═════ Provided material ═════

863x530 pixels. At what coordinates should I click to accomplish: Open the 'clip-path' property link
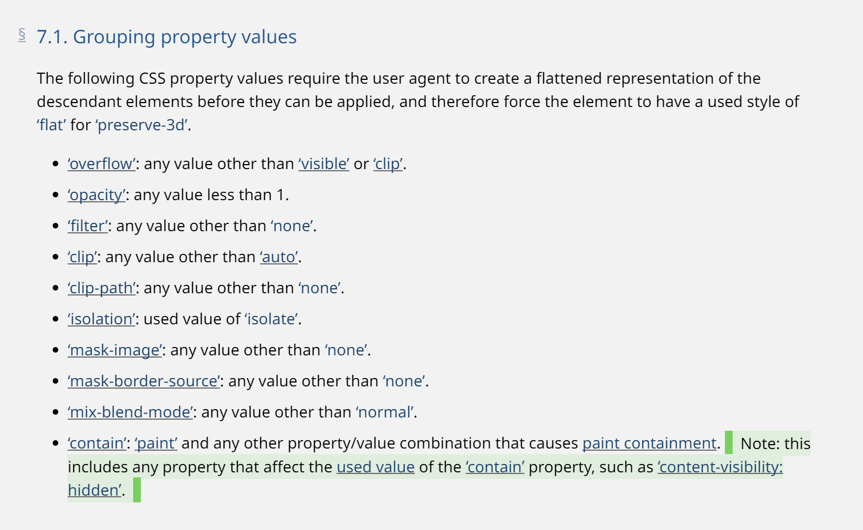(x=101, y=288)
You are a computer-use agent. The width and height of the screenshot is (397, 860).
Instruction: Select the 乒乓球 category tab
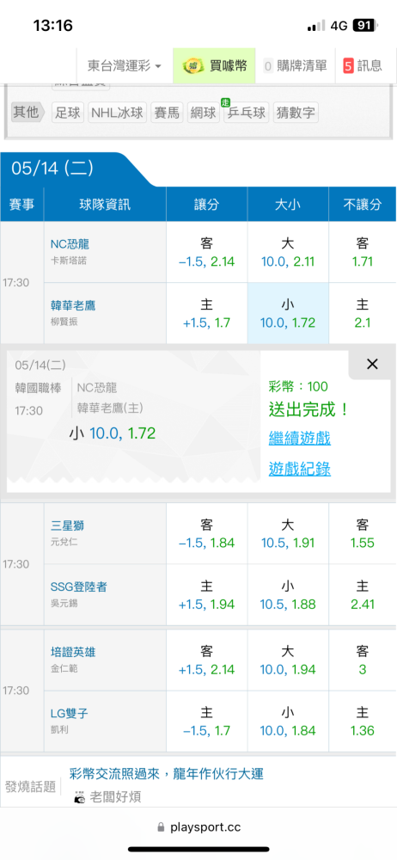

═════
═════ Provided material ═════

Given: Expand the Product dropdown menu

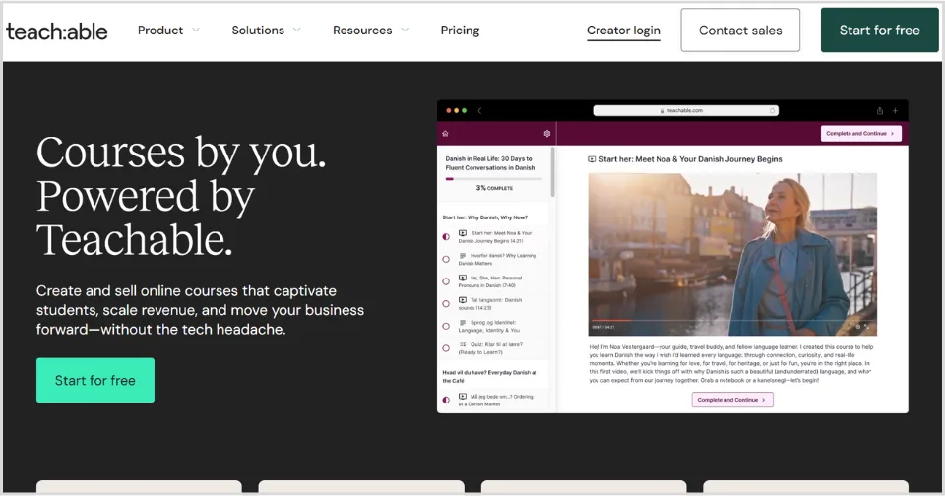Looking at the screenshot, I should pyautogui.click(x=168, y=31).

═════

Where a picture appears in the records above, omit it, and transcribe exactly the stretch of lines from the one with "863x530 pixels. At" through the one with "Instruction: Select the 乒乓球 category tab".

*The answer*:
863x530 pixels. At what coordinates should I click to accomplish: Open the 'clip-path' property link
(x=101, y=288)
You are a computer-use agent. The width and height of the screenshot is (397, 860).
Instruction: Select the 乒乓球 category tab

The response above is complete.